藤田 ターボ車ならダイヤル操作でエンジンの過給圧を上げられますし、過給圧さえ上げれば10馬力や20馬力、すぐにパワーアップしますから。
ただし、前述のようにそれにはエンジンブローのリスクも付いてきますが……。
クラゴン それでもその10馬力、20馬力が得られれば、直線で周回遅れの遅いクルマを抜けるようになるので、一気にタイムロスが減るんですけどね。
それもあるからこそ、ライバルのFHケルン号はちょっと過給圧を高めにして、エンジンパワーを上げてきていたのでは、というのが、私クラゴンの推理です(笑)。
顕在意識ではライバルの戦略がわかっていなくとも、潜在意識では自分のやるべきことは見えていた
高岡 そういう戦略は大いに考えられるだろうね。だけど、これは興味深い話だよ。
というのも、それはあとから考えたらわかる話であって、クラゴンが自分のクルマに乗り込んで、トップを走っていたFHケルン号を追いかけていたときには、クラゴンの顕在意識に、ライバルのそうした戦略が上ってきていたわけではなかったわけだろ?
クラゴン まったくおっしゃる通りです。
高岡 だよね。さっき「なぜか、FHケルン号は離れていっちゃうんですよ~」っていってたけど、だからこそ「なぜか……」って言い方になるんだよね。
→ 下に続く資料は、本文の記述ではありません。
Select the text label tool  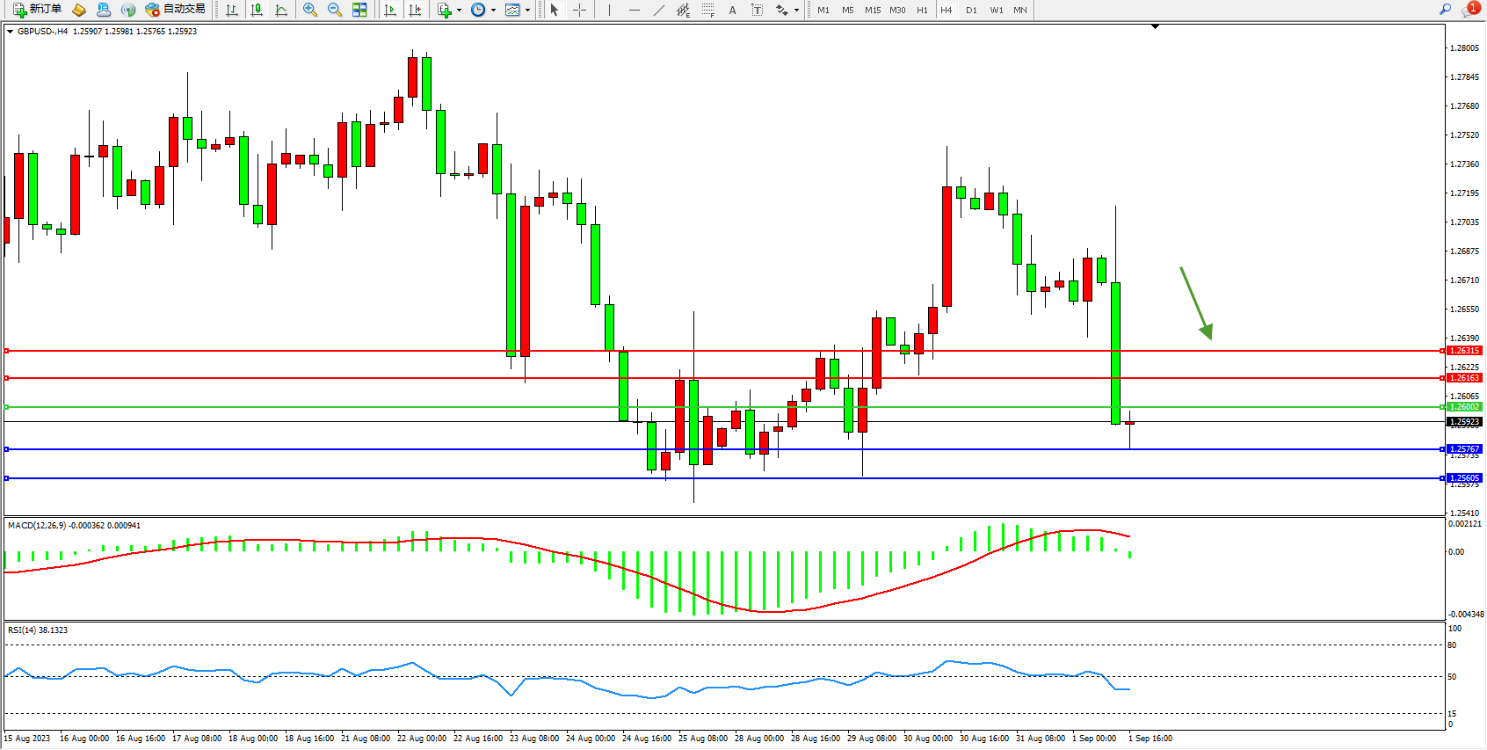tap(757, 10)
ここは人間の本質力能力のすごく大事なところなんだけど、「よくはわからないんだけど」というのは、つまり顕在意識ではわからないんだけど、「やっぱり自分のやるべきことはこれだよな」って思いがあったわけでしょ。
こうした判断というのは、大変偉大なものなんだよ。わかるだろ?
クラゴン・藤田 わかります。
高岡 それはもう、昔日の戦争における困難な軍事的判断もそうだし、今日でいえば企業経営者がのっぴきならない経営判断をどう下すかなどについても同じことがいえるんだ。
これらは意外にも顕在意識のレベルでは、わかっていないことの方が多いんだよ。
逆にいえば、「わかっていて、それを実行して、成功する」なんておいしい話は、めったに転がっているわけがないってこと。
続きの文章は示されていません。